As far as I know, WR toolbars have to be installed by the user. Sometimes a person can type so fast that inadvertently types a combination of keys that result in a certain undesired action; I know, I've "tried" to e-mail threads more than once 

ILT


----------



## ireney

Oh! 

Thanks for the info ILT  (you had to expect that with such a long user-name ). Now I only have to wonder what I typed (although in this cases it's a fortuitous -another word I love- accident)


----------



## geve

Hi Ireney,

I don't know how realistic that is, but do you have automatic upgrades on your computer? I don't know if browsers' toolbars can be changed in the process...


----------



## ireney

hi geve 
well I have automatic updates for windows but that's it. I still can't figure it out because OK I understans clicking sth without noticing or something but shouldn't some window appear? I'm not saying it didn't (I mean it is conveivable that I didn't see it) but it just sounds weird


----------



## Dr. Quizá

Maybe you'll be interested in other ways to do that. I make a use of WR in Opera that I find extremely useful and comfortable, much more than the tool bar. You know you can google in Opera a word just typing "g " plus the desired word in the address bar, don't you? Well, this function is programmable and I configured searches.ini to make with Opera fast searches in a bunch of searchers and databases (Google, Google Images, IMDB, Wikipedia, YouTube...) and also in WR's dictionaries. So, if I enter in the address bar the following chains, I get the linked pages:

g indoeuropean language (searches in Google for _indoeuropean language_)
wikii indoeuropean language (search in English Wikipedia)
wikie idioma indoeuropeo (search in Spanish Wikipedia)
gi albert einstein (search in Google Images)
youtube albert einstein (search in YouTube)
drae ejemplo (search in RAE's dictionary)
wre ejemplo (search in WR's Spanish dictionary)
wrei ejemplo (search in WR's Spanish-English dictionary)
wri example (search in WR's English dictionary)
wrie example (search in WR's English-Spanish dictionary)
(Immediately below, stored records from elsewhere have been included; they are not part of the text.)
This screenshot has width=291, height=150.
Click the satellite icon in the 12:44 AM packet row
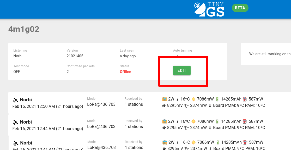coord(16,122)
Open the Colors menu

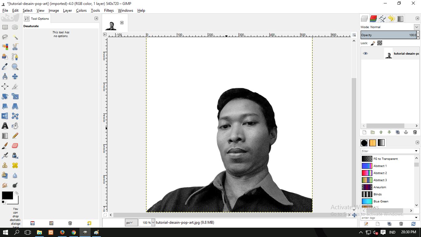[x=81, y=10]
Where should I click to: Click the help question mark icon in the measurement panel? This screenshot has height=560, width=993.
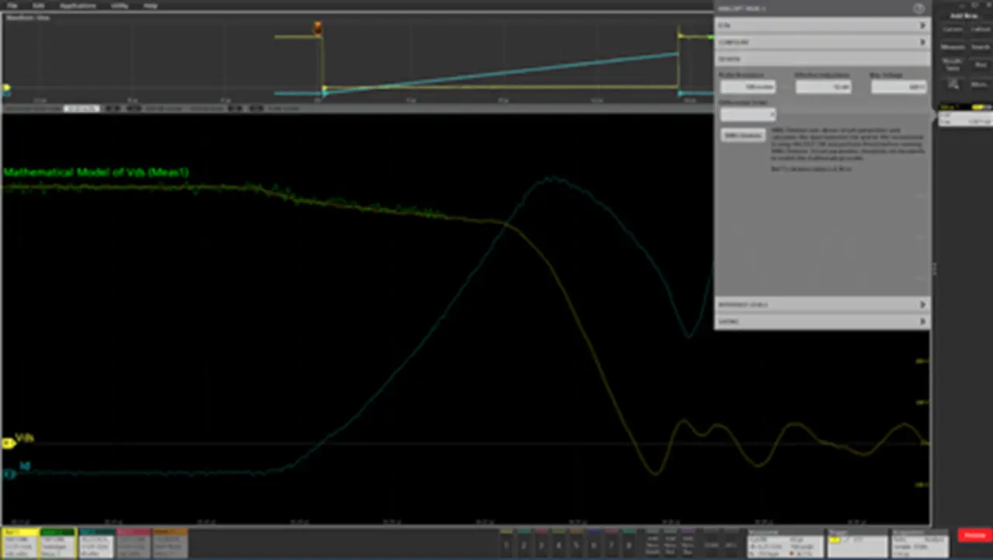(919, 9)
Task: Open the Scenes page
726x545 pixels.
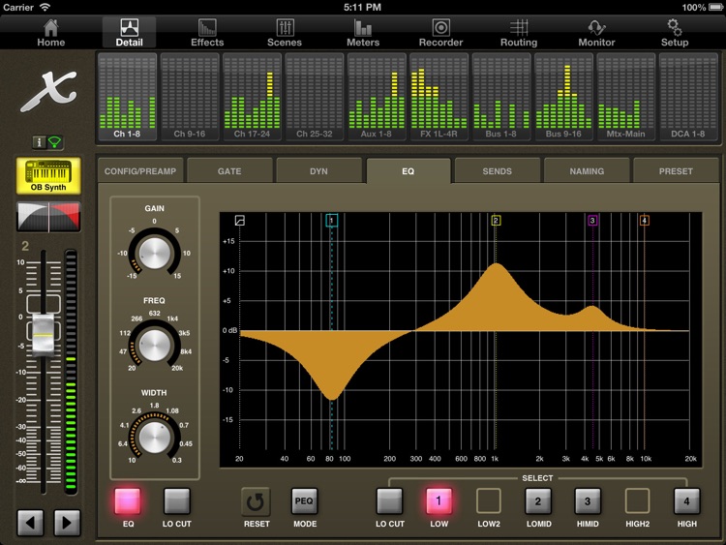Action: click(x=285, y=32)
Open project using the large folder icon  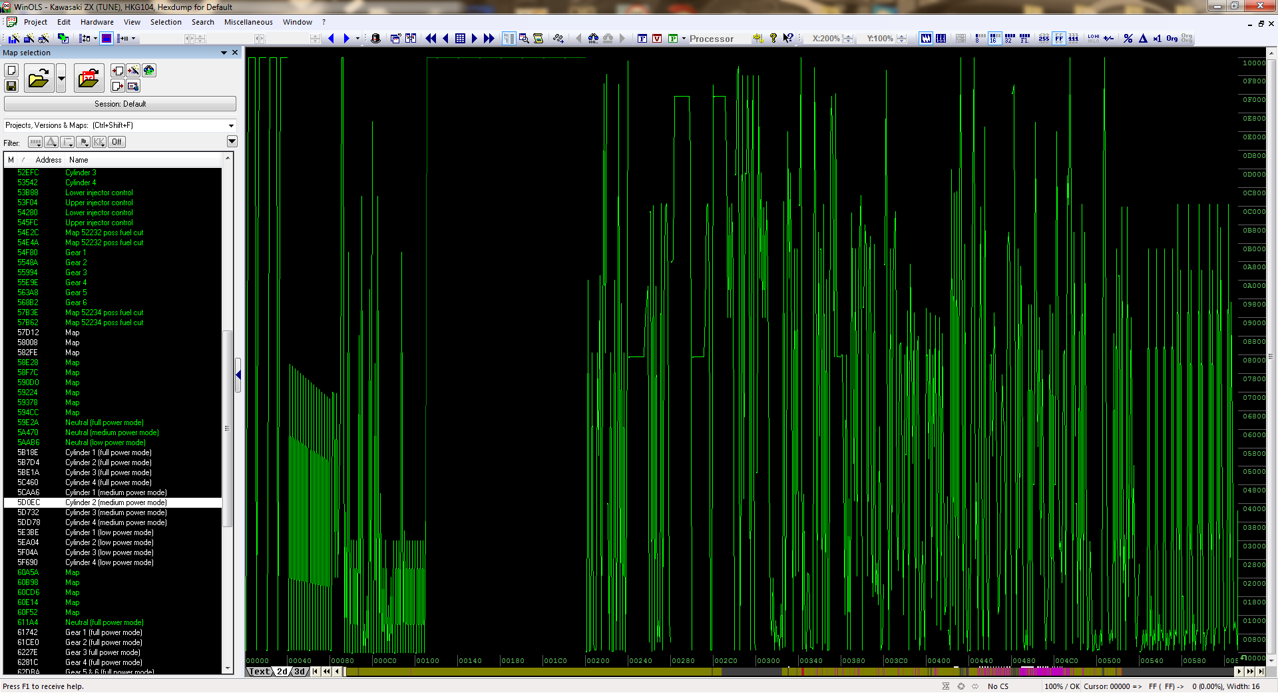click(39, 79)
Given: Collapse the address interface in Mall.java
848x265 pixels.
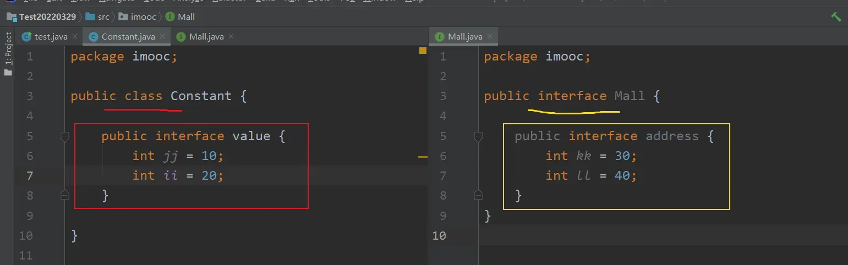Looking at the screenshot, I should pos(478,136).
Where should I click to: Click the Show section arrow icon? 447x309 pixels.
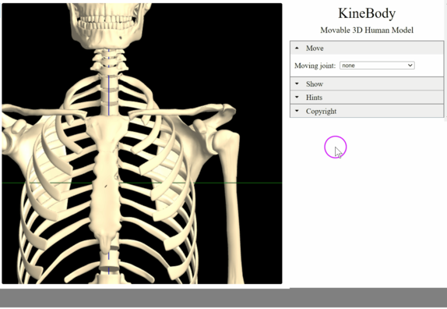(297, 83)
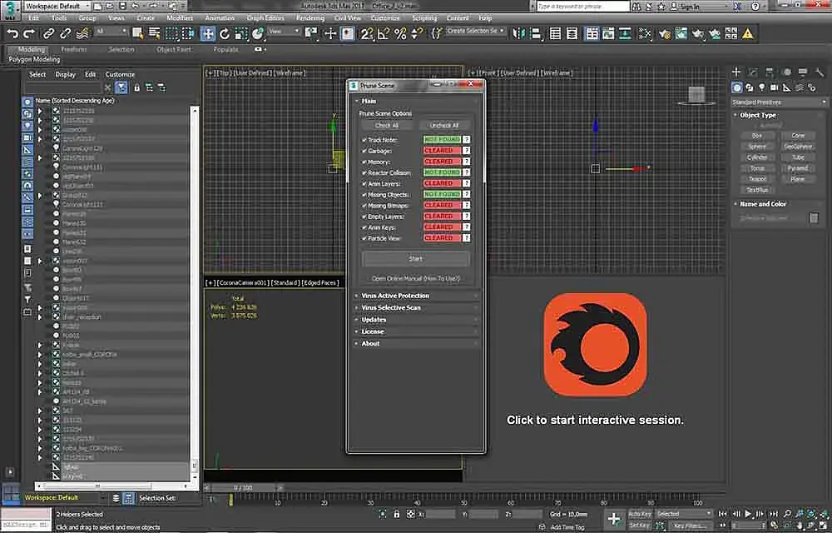Switch to the Freeform ribbon tab

(74, 49)
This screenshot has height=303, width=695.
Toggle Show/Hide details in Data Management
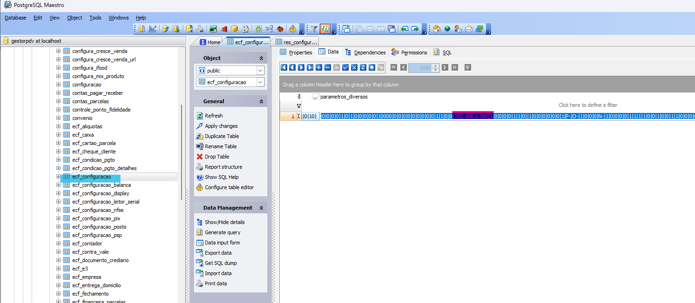coord(224,222)
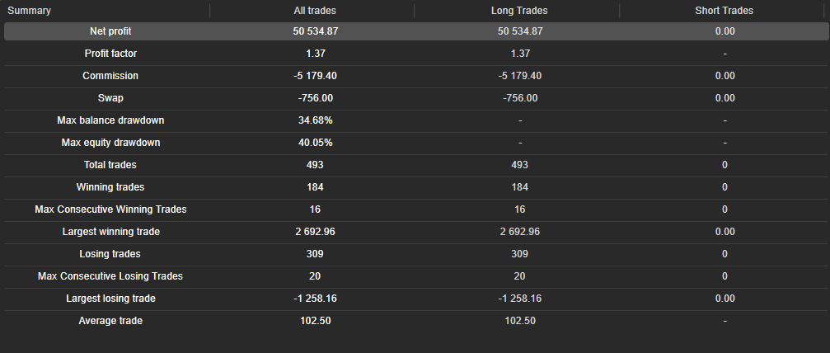Image resolution: width=830 pixels, height=353 pixels.
Task: Select the Total trades row label
Action: [110, 165]
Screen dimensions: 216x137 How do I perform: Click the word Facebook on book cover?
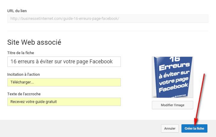[173, 88]
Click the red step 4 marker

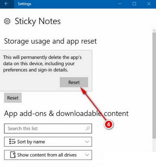click(x=108, y=125)
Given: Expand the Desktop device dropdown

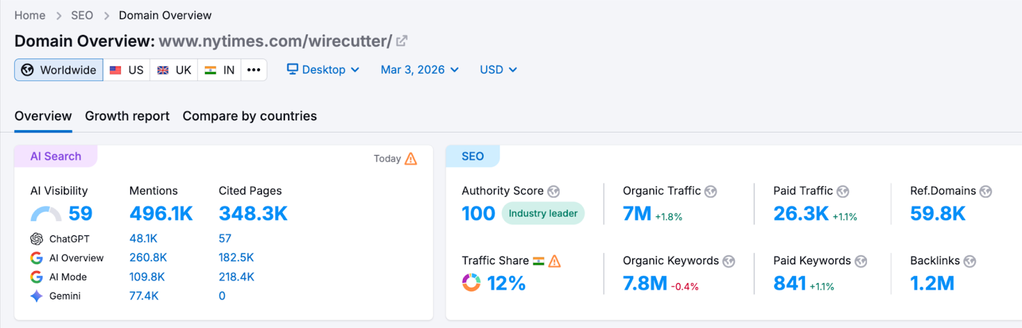Looking at the screenshot, I should coord(323,70).
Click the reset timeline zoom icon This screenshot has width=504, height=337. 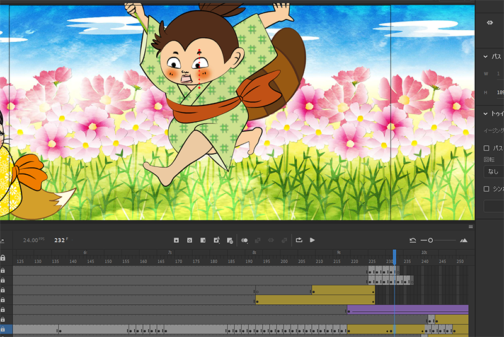(413, 240)
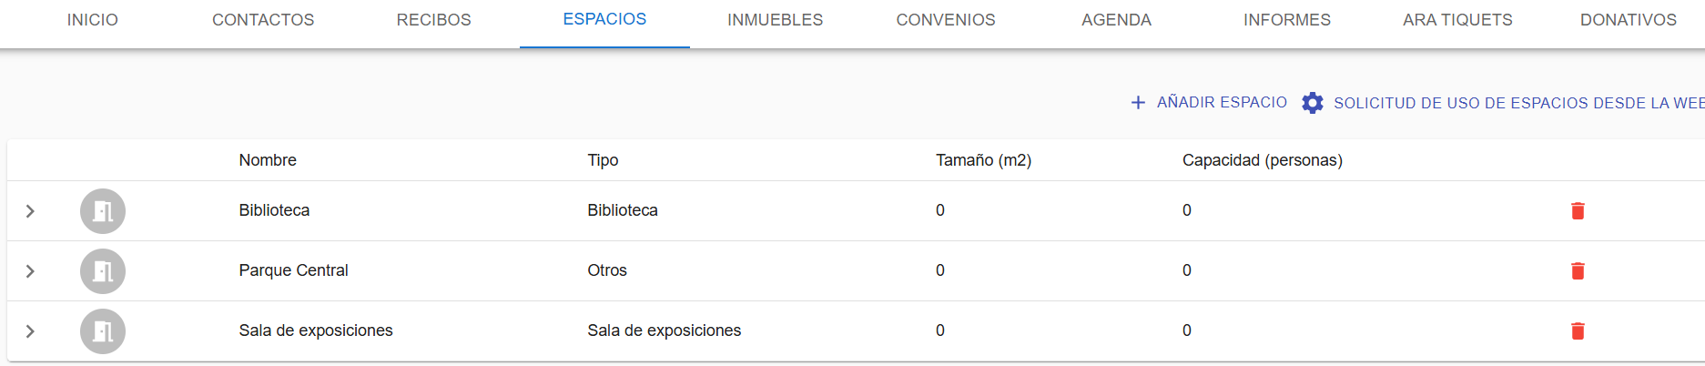The width and height of the screenshot is (1705, 366).
Task: Expand the Biblioteca row chevron
Action: tap(30, 211)
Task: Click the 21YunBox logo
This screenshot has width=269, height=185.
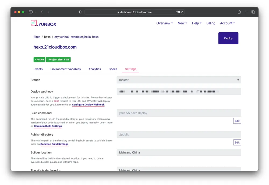Action: tap(44, 24)
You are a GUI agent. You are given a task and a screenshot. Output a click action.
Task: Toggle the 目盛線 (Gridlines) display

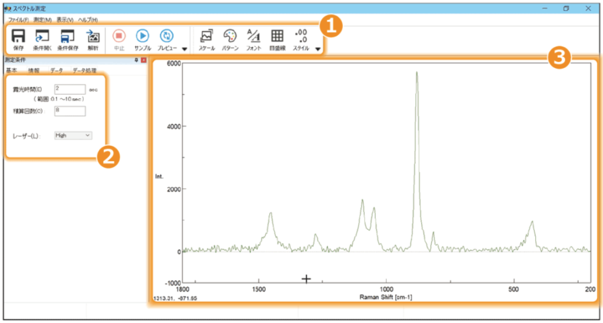click(x=277, y=39)
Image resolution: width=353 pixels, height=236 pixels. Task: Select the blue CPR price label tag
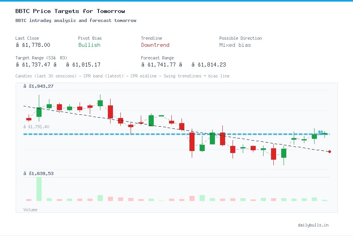tap(320, 133)
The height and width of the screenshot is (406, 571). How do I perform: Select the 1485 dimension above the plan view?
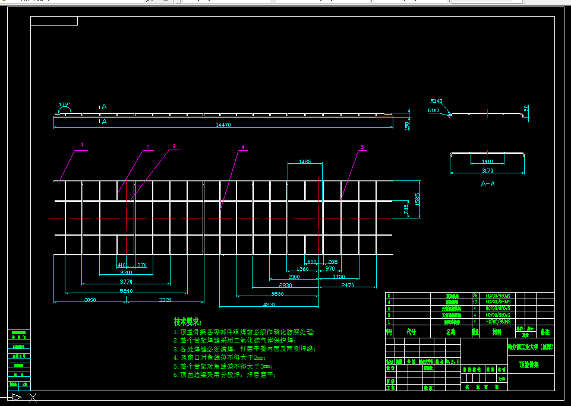tap(305, 161)
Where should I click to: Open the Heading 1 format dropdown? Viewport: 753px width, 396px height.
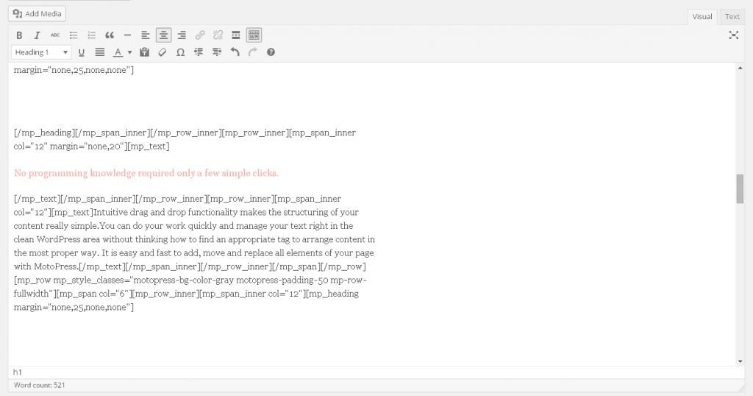coord(41,52)
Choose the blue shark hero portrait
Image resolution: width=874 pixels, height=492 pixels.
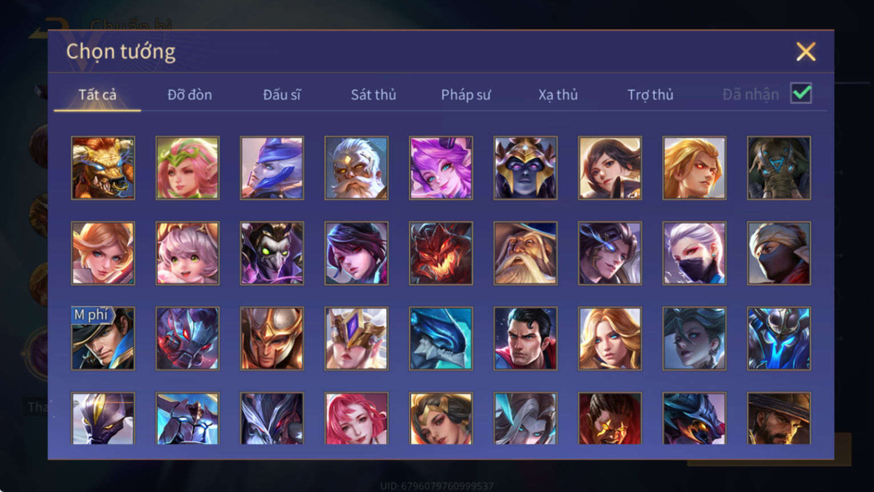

And a bunch more. It works very fast: press Ctrl+T (new page), input the chain and you're done!  It's useful, it's very customizable and it looks "über1337"  Just ask if you're interesed.


----------



## ireney

Nice! It doesn't explain how I got the shortcut to uploading WR but I am most definitely interested! Thank you Dr


----------



## mkellogg

ireney, you got me all excited!  But it seems that you just accidently dragged the "WR" icon onto the bar and it works like a bookmark. 

Mike


----------



## ireney

I did? Without noticing it? Oh well! I could have. Thanks for the clarification mkellogg 

(ps I must have done something else too because WR's logo has replaced in my search engines the one of bitorrent and download com! What on EARTH am I doing on this poor PC?)


----------



## Dr. Quizá

ireney said:


> Nice! It doesn't explain how I got the shortcut to uploading WR but I am most definitely interested! Thank you Dr



OK, you must find your *search.ini* file (likely to be in Windows in _C:\Documents and Settings\%username%\Program data\Opera\Opera\profile_). You must close Opera before tweaking the file! So copy this miniguide into Notepad or wherever you like. Oh, it's better to previously make a backup copy of the file 

In that file, there are several paragraphs like this one:



> [Search Engine 41]
> Name=&Word Reference: ENG
> Verbtext=-1988219522
> URL=http://www.wordreference.com/definition/%s
> Query=
> Key=wri
> Is post=0
> Has endseparator=0
> Encoding=iso-8859-1
> Search Type=0
> Position=-1
> Nameid=0



Luckily, that's pretty self-descriptive. You can copy and paste one of those paragraphs as many times as new search engines you want to register or just modify some of the existent of the search engines you actually don't use (these are the ones that appear when you select a text in a page, right-click, and click on _Search with_) and then change the fields properly:

*Name=* This is the name the search function will have in the right-click menu (keep the _&_).
*URL=* This is the most important. Make a search in the page you're interested. For example, in:

http://www.wordreference.com/

search for _example_ in _English only_. You'll get this result page:

http://www.wordreference.com/definition/example

Copy the URL and paste it in the _URL_ field in the paragraph in _search.ini_. Then, just replace _example_ *with the wildcard %s*

_URL=http://www.wordreference.com/definition/%s_

The same goes for most web search engines and databases!  And it also works with sentences, not only with single words.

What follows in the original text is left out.